With current copy number detection technology, an increase or decrease in signal is typically interpreted as a simple deletion or duplication of an entire region with uncertain endpoints. However, the human genome includes polymorphic tandem repeats of various lengths, with several thousand containing repeat units of greater than 50 bp (Benson 1999), so that what appears to be a deletion or duplication may actually reflect change in the number of repetitive units of a repeat. This is of potential importance in relating CNVs to human disease. Repeat length variations below the threshold for detection by currently available arrays, including expansions of tri-(Orr and Zoghbi 2007), tetra-(Liquori et al., 2001), and pentanucleotide (Matsuura et al., 2000) repeats, contraction of a dodecamer repeat (Lalioti et al., 1997), and copy number variation of a 24mer repeat (Mead 2006) directly cause a variety of neurodegenerative diseases. However, at least one disease, facioscapulohumeral muscular dystrophy (FSHD) (van der Maarel et al., 2007), is caused by a contraction of a repeat (termed D4Z4) consisting of 3.3 kb units. We therefore hypothesize that variations in the length of long tandem repeats may contribute to the genetic risk of psychiatric disorders, including schizophrenia.
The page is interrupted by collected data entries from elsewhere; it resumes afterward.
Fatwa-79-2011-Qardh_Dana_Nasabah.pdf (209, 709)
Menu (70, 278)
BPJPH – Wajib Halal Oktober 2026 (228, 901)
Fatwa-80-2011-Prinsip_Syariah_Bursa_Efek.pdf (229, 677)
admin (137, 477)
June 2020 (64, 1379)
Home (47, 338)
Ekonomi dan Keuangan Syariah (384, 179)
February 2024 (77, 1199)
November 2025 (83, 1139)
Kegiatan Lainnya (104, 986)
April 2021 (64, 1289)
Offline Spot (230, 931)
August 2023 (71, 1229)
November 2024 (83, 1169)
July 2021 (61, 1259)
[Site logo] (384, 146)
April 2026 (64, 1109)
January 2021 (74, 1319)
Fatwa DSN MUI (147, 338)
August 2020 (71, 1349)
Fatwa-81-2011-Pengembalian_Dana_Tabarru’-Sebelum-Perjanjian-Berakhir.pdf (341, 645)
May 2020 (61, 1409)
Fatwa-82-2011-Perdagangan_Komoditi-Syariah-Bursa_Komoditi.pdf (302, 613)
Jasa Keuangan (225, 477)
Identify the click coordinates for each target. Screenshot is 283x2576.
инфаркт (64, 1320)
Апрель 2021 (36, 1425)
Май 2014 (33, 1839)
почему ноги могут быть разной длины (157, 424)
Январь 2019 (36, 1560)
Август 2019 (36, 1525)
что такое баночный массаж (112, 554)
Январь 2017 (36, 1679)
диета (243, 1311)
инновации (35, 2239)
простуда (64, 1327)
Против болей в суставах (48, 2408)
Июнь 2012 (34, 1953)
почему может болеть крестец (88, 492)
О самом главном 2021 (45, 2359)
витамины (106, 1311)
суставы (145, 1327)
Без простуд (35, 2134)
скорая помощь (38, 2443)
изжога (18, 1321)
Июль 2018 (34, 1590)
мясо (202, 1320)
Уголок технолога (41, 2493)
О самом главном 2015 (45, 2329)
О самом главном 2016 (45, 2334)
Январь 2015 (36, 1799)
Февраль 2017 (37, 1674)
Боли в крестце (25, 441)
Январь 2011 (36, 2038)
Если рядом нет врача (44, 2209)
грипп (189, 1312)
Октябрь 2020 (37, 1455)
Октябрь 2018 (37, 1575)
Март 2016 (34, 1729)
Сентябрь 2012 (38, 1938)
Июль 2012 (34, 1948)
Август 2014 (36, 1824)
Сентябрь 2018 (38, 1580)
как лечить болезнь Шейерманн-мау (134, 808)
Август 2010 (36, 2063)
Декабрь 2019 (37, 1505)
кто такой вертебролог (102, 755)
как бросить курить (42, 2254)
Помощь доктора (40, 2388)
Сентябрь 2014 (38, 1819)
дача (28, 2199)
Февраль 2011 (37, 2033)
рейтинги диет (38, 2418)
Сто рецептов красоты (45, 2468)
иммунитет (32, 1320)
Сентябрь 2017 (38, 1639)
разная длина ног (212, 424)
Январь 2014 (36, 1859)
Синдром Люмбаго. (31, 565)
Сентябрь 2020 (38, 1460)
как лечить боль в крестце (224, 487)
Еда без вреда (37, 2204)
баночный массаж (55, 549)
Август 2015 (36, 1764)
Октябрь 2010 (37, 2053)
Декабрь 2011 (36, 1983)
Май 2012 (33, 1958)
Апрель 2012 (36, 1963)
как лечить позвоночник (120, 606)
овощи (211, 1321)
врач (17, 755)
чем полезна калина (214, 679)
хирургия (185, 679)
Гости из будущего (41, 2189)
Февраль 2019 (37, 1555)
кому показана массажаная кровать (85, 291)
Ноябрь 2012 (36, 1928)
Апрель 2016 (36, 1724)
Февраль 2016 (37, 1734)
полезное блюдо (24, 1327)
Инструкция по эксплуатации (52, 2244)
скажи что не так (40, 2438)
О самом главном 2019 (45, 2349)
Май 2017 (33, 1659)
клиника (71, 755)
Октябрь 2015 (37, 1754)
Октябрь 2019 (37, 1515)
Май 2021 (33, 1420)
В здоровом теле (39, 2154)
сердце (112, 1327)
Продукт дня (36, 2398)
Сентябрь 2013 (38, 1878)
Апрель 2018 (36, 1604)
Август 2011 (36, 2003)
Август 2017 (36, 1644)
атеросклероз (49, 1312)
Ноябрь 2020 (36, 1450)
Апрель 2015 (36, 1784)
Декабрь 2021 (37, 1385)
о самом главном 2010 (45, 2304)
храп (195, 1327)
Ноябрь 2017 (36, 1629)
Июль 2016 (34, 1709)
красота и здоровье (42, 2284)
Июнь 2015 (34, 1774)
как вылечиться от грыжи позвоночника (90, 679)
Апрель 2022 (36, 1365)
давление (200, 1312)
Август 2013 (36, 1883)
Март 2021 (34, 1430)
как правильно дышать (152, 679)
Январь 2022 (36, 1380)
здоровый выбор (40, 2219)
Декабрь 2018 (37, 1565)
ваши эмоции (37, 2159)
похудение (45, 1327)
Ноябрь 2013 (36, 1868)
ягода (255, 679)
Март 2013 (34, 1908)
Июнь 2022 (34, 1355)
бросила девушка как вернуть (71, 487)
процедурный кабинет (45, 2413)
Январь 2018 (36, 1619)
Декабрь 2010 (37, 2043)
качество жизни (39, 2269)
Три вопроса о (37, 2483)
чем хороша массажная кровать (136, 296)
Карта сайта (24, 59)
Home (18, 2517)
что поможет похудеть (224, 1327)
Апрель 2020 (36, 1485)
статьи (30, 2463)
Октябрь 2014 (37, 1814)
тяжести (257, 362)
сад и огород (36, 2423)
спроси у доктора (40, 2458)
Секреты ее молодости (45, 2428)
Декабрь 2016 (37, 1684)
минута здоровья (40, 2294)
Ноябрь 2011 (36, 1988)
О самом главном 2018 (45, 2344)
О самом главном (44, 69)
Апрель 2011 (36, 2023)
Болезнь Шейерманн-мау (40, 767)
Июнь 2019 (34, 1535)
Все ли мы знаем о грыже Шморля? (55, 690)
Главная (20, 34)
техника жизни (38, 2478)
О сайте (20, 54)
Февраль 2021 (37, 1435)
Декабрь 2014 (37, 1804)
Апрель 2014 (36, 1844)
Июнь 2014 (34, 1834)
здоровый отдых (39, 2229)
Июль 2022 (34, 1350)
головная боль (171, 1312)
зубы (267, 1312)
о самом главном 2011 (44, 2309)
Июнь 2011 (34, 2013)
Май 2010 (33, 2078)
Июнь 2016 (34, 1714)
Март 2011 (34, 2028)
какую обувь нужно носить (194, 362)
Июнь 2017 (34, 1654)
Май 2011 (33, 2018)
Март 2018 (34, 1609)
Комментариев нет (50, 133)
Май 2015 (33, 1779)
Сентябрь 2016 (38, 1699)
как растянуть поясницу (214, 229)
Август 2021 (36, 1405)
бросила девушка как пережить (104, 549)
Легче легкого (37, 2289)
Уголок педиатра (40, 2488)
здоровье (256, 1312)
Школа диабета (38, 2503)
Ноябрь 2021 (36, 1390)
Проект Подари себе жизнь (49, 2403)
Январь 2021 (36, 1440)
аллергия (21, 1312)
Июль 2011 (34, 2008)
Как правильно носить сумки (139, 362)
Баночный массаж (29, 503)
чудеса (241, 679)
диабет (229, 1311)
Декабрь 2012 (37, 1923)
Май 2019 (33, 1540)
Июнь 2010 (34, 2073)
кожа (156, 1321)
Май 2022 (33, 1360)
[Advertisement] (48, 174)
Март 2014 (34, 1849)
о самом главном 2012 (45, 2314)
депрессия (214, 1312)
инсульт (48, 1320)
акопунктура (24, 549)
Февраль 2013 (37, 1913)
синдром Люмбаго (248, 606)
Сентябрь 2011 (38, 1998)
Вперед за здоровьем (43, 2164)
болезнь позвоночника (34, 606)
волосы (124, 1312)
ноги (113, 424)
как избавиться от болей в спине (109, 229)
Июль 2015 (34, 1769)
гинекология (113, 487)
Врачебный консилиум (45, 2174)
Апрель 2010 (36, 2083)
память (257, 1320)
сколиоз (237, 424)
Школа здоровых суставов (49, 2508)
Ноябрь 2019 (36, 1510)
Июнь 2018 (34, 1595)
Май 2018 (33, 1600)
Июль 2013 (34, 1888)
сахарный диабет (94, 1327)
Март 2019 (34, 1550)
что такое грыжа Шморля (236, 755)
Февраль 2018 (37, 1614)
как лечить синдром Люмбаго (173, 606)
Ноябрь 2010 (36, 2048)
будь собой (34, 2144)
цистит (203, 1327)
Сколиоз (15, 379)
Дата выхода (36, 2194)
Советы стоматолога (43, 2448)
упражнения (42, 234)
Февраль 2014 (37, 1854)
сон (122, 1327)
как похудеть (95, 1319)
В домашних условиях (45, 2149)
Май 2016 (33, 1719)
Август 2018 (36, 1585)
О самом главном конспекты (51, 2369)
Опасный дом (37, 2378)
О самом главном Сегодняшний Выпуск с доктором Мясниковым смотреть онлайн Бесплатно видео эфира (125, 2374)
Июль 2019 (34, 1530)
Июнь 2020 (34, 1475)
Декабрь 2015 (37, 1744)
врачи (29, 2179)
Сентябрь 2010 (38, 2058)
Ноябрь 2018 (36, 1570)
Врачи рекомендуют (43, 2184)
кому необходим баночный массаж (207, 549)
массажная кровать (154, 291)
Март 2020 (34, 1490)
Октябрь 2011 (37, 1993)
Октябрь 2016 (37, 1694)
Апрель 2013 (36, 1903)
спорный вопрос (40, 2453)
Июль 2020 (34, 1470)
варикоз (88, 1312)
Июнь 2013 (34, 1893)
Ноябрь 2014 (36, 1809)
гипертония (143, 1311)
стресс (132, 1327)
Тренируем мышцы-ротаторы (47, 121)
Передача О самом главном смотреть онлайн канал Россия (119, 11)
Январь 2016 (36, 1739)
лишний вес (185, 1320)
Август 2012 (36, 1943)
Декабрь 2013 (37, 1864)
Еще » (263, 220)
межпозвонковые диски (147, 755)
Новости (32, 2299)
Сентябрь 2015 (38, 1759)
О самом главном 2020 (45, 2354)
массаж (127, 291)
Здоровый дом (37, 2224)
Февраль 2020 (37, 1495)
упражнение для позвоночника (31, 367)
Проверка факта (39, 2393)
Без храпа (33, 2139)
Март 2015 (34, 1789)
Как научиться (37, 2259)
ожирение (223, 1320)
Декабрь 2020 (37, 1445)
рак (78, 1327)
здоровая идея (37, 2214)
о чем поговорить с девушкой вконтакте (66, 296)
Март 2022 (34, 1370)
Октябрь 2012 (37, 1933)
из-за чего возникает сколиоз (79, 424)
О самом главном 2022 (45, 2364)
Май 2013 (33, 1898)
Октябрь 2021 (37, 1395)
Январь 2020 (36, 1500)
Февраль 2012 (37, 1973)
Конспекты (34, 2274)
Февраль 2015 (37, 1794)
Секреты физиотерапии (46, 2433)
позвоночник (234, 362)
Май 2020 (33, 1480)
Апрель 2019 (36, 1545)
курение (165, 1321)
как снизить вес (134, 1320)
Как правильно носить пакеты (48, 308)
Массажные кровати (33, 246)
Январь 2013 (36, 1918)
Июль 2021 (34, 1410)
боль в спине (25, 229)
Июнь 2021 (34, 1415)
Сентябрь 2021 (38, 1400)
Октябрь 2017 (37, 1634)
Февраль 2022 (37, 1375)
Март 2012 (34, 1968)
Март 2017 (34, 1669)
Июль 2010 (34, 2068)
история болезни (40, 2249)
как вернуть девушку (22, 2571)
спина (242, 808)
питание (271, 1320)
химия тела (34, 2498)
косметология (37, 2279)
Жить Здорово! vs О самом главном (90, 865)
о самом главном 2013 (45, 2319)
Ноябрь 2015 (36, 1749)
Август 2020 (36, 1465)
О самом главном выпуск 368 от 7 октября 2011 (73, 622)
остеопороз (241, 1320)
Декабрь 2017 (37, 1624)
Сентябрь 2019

To preliminarily investigate this hypothesis, we characterized the structure of a tandem repeat initially detected as a deletion in two individuals with schizophrenia by aCGH screen, and determined the extent of length polymorphism in normal and patient populations.

METHODS

Human subjects

DNA for aCGH was obtained from lymphoblastoid cell lines of 28 unrelated probands with schizophrenia and 6 unrelated probands with schizoaffective disorder who were ascertained as part of a large sib-pair study of schizophrenia in US pedigrees (DeLisi et al., 2002). The sample size was chosen to provide a >80% likelihood of detecting a CNV present in 5% of cases of familial schizophrenia. All individuals gave written informed consent for participation under The State University of New York at Stony Brook IRB supervision. In each case, consensus DSMIII-R diagnoses were made by at least two research psychiatrists using information derived from the Diagnostic Interview for Genetic Studies (DIGS), version 3.0 (Nurnberger et al. 1994). Diagnoses were unchanged when reviewed using DSM-IV criteria; schizoaffective probands were all of the depressed subtype. Each proband had a sibling with either schizophrenia (26) or schizoaffective disorder (8). Additionally, 28 of the probands had at least one other first-degree family member with schizophrenia, schizoaffective disorder, bipolar disorder, schizotypal personality disorder or psychotic disorder not otherwise specified, while the remaining six had an affected second-degree relative. Ethnicity, as determined by grandparents, was predominantly European (27 probands, including the two with evidence of CNV at 15p15.1), with one African proband, four probands with at least one grandparent claiming at least partial Native American, Caribbean, or Indian background, and one proband of unknown ethnicity.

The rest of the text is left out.